『哀れなるものたち』  by アラスター・グレイ 

哀れなるものたち 
アラスター・グレイ 
高橋和久
早川書房
2008年1月20日 初版印刷
2008年1月25日 初版発行
Poor Things(1992)

 

『ラナーク』の著者、アラスター・グレイ の作品であり、映画『哀れなるものたち』の原作。

megureca.hatenablog.com

 

映画は、アカデミー賞11部門受賞という、すごいことに。映画を観た後、『ラナーク』を紹介してくれた人と話をしていたら、Poor Thingsの原作ではスコットランドが大きな舞台なのに、その部分がまったく感じられないのが残念だ、と、スコットランドに住む彼の母がいっていた、とのことだった。

 

で、原作を読んでみようと思った。kindleでEnglishバージョンを読みはじめたのだけれど、どうも、映画とはだいぶ違う展開。

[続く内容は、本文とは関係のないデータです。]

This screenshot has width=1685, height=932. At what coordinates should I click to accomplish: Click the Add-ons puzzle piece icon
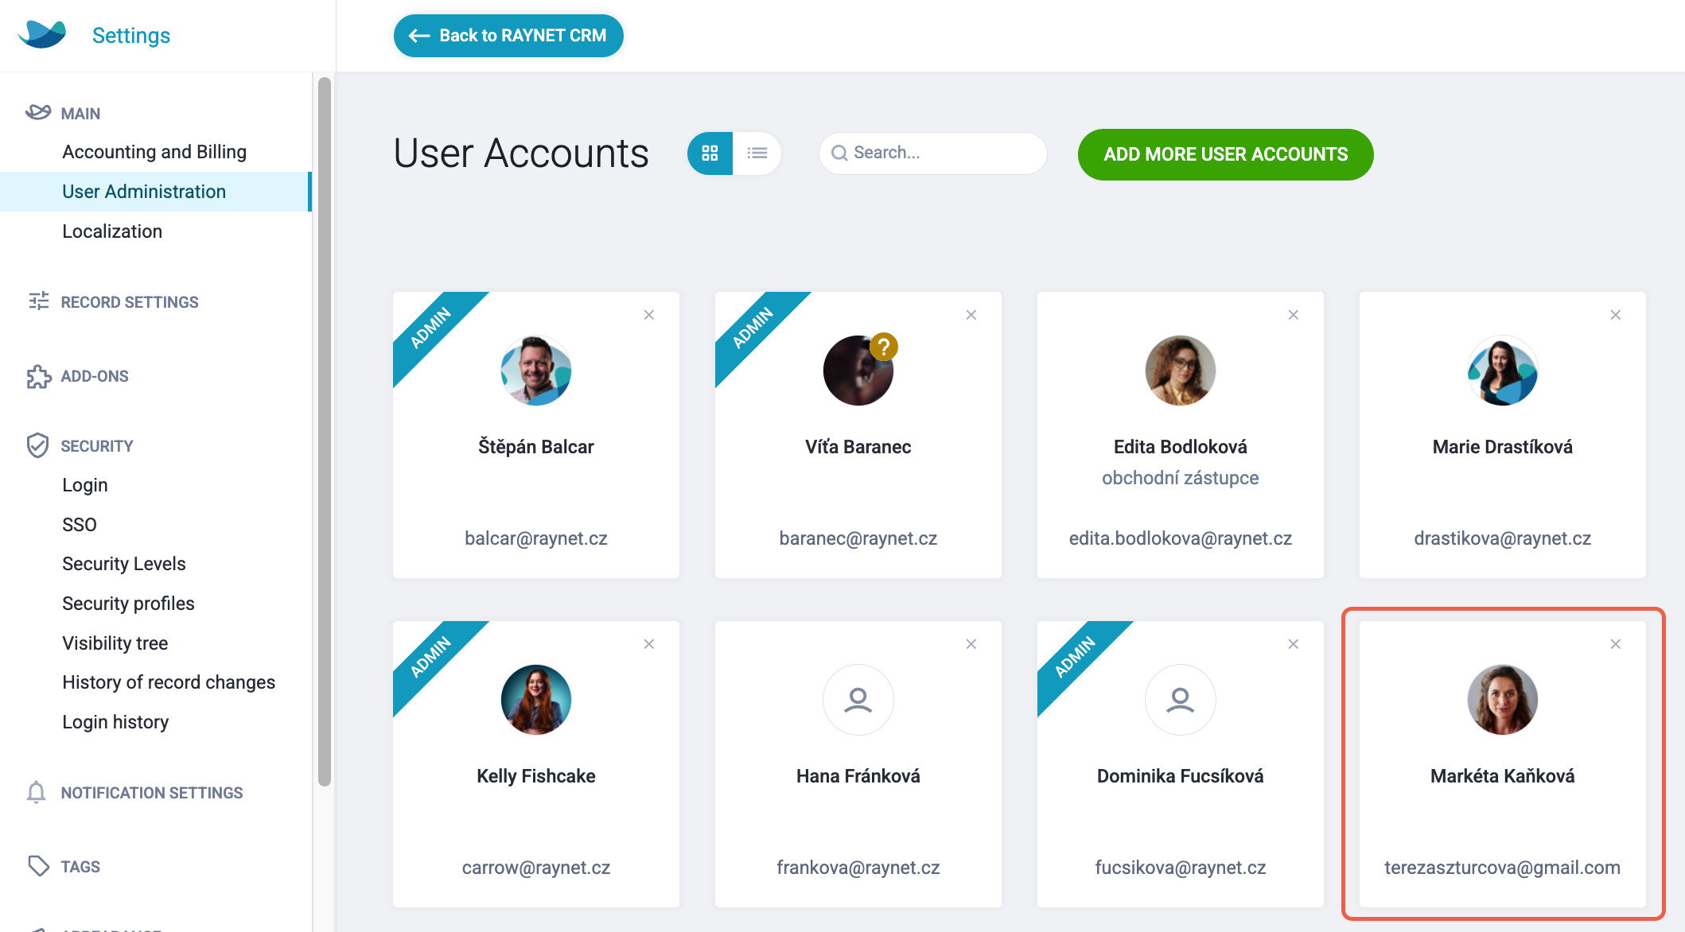point(38,376)

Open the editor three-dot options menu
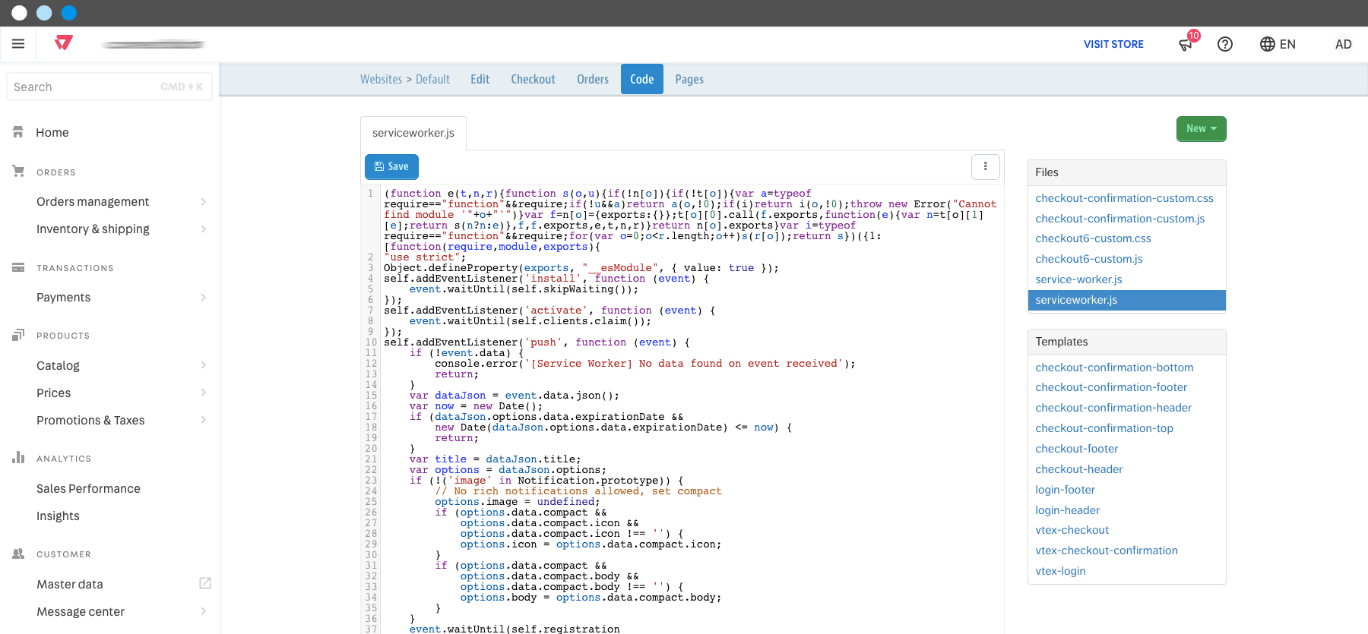[x=986, y=166]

。私の英語力の問題かとおもって、日本語版を図書館で借りて読んでみた。さすがに、映画になった後だったので予約がいっぱいで、数か月まった。

 

読んでみたら、よくわかった。
映画は、、、原作のある部分を切り取っただけなのだ。。。

 

原作は、『ラナーク』と同様に、いくつかの場面の組み合わせで一つのお話となっている。
読み始めてすぐに、映画では描かれていないところからお話が始まるということがわかった。

 

映画になっていたのは、ベラ(エマストーンが演じて、主演女優賞をとった主人公)が、天才外科医ゴドウィンによって、死から蘇り、成長していく過程の部分。これは、本の中では、ゴドウィンの友人であるマッキャンドレスが、手記として書き残した記録なのだ。そして、本では、マッキャンドレスの記録は、でたらめだといってベラが否定する書簡が続く。

 

なるほど、、、だれが本当の話をしているのかは、、、わからない。と、それを著者のアラスター・グレイも指摘しつつ、ストーリーの一部になっている。

 

以下、ネタバレあり。


ベラは、妊婦のときに自殺し、ゴドウィンによって自分の胎児の脳を移植され、蘇るのだ。映画の中でも、本のなかでも、その設定は同じ。そして、ゴドウィンにその事実を聞かされたマッキャンドレスは、ゴドウィンを賞賛する。また、ベラに気に入られて二人は婚約する。知能がまだ子どものままで、成熟した女性の肉体のベラ。その、ベラは、マッキャンドレスと婚約したにもかかわらず、別の男、ダンカンと二人で世界を旅して様々な成長を遂げるのだ。ダンカンは、ゴドウィンが遺言書を書くためにやとった弁護士だったけれど、ベラに言い寄る。そして、ベラの成長のために、、とベラとダンカンが旅に出ることをゴドウィンは認めてしまうのだ。

 

本では、

・序文 アラスター・グレイ
スコットランドの一公衆衛生官の若き日を彩るいくつかの挿話
   医学博士 アーチボールド・マッキャンドレス
・上記著作についての孫、または曾孫宛書簡
   医学博士 ”ヴィクトリア”・マッキャンドレス
・批評的歴史的な註 アラスター・グレー

 

と、4部構成になっている。映画になっているのは、「スコットランドの一公衆衛生官の若き日を彩るいくつかの挿話」だったのだ。でもって、映画の中ではベラの元夫は、医者になったベラに手術されて羊と人間の合体になって「めぇぇぇ」と鳴いている姿で最後をむかえるけれど、本では、ベラとマッキャンドレスの結婚式に乱入してきたあとに、自殺する。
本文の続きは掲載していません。